- **Prompt**
Scan the listing below for the word "computer", then copy each line that has it.

- **Supplied material**
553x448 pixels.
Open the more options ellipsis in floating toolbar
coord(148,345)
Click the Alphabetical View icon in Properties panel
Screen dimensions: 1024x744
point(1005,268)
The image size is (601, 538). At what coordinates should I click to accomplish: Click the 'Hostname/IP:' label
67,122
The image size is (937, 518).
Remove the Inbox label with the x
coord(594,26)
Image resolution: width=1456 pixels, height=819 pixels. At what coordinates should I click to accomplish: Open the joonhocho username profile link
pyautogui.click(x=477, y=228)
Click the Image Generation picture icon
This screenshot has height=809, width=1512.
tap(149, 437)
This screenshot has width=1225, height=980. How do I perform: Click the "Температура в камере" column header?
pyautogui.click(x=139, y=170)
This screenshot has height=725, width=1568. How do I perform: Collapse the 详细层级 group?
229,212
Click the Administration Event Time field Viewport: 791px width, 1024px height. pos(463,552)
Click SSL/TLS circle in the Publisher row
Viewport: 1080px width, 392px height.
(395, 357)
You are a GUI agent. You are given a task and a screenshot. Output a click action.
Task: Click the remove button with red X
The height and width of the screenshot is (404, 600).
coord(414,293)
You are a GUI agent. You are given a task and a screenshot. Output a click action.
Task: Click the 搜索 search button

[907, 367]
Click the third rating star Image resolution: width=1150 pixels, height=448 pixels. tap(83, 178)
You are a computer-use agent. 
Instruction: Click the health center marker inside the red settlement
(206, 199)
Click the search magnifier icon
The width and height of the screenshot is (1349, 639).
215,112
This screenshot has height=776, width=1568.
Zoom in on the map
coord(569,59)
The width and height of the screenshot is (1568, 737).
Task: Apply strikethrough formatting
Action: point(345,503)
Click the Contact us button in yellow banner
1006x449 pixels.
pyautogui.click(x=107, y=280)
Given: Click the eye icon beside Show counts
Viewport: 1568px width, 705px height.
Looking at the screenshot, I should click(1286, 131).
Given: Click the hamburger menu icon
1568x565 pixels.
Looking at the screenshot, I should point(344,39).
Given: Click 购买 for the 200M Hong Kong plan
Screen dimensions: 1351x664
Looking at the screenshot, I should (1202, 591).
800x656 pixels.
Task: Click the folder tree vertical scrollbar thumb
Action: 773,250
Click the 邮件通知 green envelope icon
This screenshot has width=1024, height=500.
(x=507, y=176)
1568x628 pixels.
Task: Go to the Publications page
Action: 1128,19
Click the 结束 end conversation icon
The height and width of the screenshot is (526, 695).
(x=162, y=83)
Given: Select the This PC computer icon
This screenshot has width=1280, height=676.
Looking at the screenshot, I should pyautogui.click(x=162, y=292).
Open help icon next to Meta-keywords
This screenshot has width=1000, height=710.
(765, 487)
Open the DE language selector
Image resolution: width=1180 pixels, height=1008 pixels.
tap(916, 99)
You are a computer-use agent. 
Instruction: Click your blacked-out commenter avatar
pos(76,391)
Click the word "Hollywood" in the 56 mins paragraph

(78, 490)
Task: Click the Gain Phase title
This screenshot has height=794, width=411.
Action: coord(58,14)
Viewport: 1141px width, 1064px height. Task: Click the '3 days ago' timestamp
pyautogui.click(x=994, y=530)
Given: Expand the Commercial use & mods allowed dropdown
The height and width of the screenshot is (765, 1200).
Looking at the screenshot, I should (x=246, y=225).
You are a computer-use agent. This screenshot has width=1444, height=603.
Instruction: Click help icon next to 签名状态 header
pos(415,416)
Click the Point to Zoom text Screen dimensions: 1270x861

- **Finished task**
You are a computer-use agent. 
Given: Select the This PC computer icon
You are a computer-use agent. 
You are a computer-use agent. This screenshot has width=1444, height=603.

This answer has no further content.